Stored data entries
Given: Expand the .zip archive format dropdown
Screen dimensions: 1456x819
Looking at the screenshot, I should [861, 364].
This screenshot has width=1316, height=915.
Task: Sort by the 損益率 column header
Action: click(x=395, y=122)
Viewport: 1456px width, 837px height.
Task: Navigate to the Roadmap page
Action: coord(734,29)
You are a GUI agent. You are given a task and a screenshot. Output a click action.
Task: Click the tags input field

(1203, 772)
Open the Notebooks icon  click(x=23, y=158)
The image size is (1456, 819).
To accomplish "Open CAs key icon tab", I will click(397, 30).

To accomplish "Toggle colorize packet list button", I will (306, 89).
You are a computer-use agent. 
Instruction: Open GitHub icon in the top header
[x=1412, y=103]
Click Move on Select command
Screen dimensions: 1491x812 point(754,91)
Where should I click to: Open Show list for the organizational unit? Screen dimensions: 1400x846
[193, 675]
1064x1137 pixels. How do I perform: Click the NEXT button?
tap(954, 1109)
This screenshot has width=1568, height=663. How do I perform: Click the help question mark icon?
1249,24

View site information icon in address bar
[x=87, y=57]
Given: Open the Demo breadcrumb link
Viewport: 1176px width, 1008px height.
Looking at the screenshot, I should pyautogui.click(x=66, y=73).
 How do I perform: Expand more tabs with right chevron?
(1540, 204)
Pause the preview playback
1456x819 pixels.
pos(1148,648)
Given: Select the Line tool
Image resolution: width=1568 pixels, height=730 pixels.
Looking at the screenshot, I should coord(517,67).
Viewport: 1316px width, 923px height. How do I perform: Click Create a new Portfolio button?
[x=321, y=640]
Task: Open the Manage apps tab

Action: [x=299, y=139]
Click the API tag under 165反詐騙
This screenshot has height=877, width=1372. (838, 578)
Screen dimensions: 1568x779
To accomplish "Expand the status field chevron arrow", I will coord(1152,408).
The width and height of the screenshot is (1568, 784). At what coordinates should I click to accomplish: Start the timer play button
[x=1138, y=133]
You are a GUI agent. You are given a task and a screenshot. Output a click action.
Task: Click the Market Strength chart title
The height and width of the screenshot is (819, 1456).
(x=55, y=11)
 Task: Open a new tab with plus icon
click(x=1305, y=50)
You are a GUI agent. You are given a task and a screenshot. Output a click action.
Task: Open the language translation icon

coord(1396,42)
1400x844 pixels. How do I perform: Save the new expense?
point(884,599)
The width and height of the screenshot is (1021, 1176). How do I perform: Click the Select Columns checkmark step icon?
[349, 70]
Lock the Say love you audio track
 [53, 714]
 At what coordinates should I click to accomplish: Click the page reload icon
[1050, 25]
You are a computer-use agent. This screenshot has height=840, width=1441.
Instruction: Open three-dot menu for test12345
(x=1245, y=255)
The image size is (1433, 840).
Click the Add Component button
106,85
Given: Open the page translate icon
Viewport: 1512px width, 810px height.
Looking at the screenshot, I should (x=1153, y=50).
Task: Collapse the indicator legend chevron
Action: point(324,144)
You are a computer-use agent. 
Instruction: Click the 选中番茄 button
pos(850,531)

Your goal → Each entry above needs to be duplicated verbatim.

Solution to this task →
Given: Expand the .zip archive format dropdown
Screen dimensions: 1456x819
Looking at the screenshot, I should [861, 364].
This screenshot has width=1316, height=915.
Task: Sort by the 損益率 column header
Action: click(x=395, y=122)
Viewport: 1456px width, 837px height.
Task: Navigate to the Roadmap page
Action: coord(734,29)
You are a GUI agent. You are given a task and a screenshot. Output a click action.
Task: Click the tags input field

(1203, 772)
Open the Notebooks icon  click(x=23, y=158)
The image size is (1456, 819).
To accomplish "Open CAs key icon tab", I will click(397, 30).

To accomplish "Toggle colorize packet list button", I will (306, 89).
You are a computer-use agent. 
Instruction: Open GitHub icon in the top header
[x=1412, y=103]
Click Move on Select command
Screen dimensions: 1491x812 point(754,91)
Where should I click to: Open Show list for the organizational unit? Screen dimensions: 1400x846
[193, 675]
1064x1137 pixels. How do I perform: Click the NEXT button?
tap(954, 1109)
This screenshot has width=1568, height=663. How do I perform: Click the help question mark icon?
1249,24

View site information icon in address bar
[x=87, y=57]
Given: Open the Demo breadcrumb link
Viewport: 1176px width, 1008px height.
Looking at the screenshot, I should pyautogui.click(x=66, y=73).
 How do I perform: Expand more tabs with right chevron?
(1540, 204)
Pause the preview playback
1456x819 pixels.
pos(1148,648)
Given: Select the Line tool
Image resolution: width=1568 pixels, height=730 pixels.
Looking at the screenshot, I should coord(517,67).
Viewport: 1316px width, 923px height. How do I perform: Click Create a new Portfolio button?
[x=321, y=640]
Task: Open the Manage apps tab

Action: [x=299, y=139]
Click the API tag under 165反詐騙
This screenshot has height=877, width=1372. (838, 578)
Screen dimensions: 1568x779
To accomplish "Expand the status field chevron arrow", I will coord(1152,408).
The width and height of the screenshot is (1568, 784). At what coordinates should I click to accomplish: Start the timer play button
[x=1138, y=133]
You are a GUI agent. You are given a task and a screenshot. Output a click action.
Task: Click the Market Strength chart title
The height and width of the screenshot is (819, 1456).
(x=55, y=11)
 Task: Open a new tab with plus icon
click(x=1305, y=50)
You are a GUI agent. You are given a task and a screenshot. Output a click action.
Task: Open the language translation icon

coord(1396,42)
1400x844 pixels. How do I perform: Save the new expense?
point(884,599)
The width and height of the screenshot is (1021, 1176). How do I perform: Click the Select Columns checkmark step icon?
[349, 70]
Lock the Say love you audio track
 [53, 714]
 At what coordinates should I click to accomplish: Click the page reload icon
[1050, 25]
You are a computer-use agent. This screenshot has height=840, width=1441.
Instruction: Open three-dot menu for test12345
(x=1245, y=255)
The image size is (1433, 840).
Click the Add Component button
106,85
Given: Open the page translate icon
Viewport: 1512px width, 810px height.
Looking at the screenshot, I should (x=1153, y=50).
Task: Collapse the indicator legend chevron
Action: point(324,144)
You are a computer-use agent. 
Instruction: Click the 选中番茄 button
pos(850,531)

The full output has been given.